Calcium homeostasis modulator (CALHM) membrane proteins are nonselective ion channels drawing attention regarding their roles in modulating neuronal activity and taste sensation. CALHM1-expressing cells show voltage-gated slowly activating ionic currents. The voltage-dependence of CALHM1 is negatively affected by extracellular Ca2+ ([Ca2+ ]e ), while facilitated by temperature. Here we investigated the effect of extracellular and intracellular pH (pHe and pHi ) on the electrophysiological properties of CALHM1 overexpressed in CHO cells.
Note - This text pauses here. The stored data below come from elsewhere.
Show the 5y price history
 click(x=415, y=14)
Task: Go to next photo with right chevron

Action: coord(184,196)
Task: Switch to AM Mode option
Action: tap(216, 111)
When normalized to the control at pHe 7.4, the amplitudes of CALHM1 current (ICALHM1 ) were suppressed to 20 % at pHe 6.2, while increased to 500 % at pHe 8.6. In the whole-cell configuration of patch clamp, changing pHi from 7.4 to 6.2 or 8.6 showed the acid-induced inhibition and alkali-induced activation of ICALHM1 . The voltage-dependence of CALHM1 was shifted to the negative membrane potential at the alkaline pHe and pHi , while positive membrane potential at the acidic pHe and pHi . The pHi effect was also confirmed in the inside-out configuration of patch clamp. The open probability (Po ) of multiple CALHM1 channel decreased at pH 6.2, while increased at pH 8.6 compared with pH 7.4. To get a clue to identify the pH sensing amino acid residues, we utilized homology model performed with the SWISS-MODEL workspace, based on the cryo-EM structure of human CALHM2. Then we conducted site-directed mutagenesis of the water-accessible charged amino acids of CALHM1. Among 23 candidates, mutations at E17, K229, E233, D257 and E259 in the intracellular space reduced the alkali-induced facilitation of ICALHM1 , while not altered the acid-induced inhibition. According to the molecular structure model of killifish CALHM1 with octameric structure, the five residues located at N or C termini gathered closely in the intracellular space. Considering the large pore diameter of CALHM1 (~14 Å), we cautiously propose that the sensitivity to alkaline pHe could be because the protons transfer between hydronium ions in the pore. The study firstly demonstrated the remarkable pH-sensitivity of CALHM1 and its pH-sensing residues, which might be responsible for the modulation of neuronal excitability during dynamic changes of the regional pH in brain or sensory organs.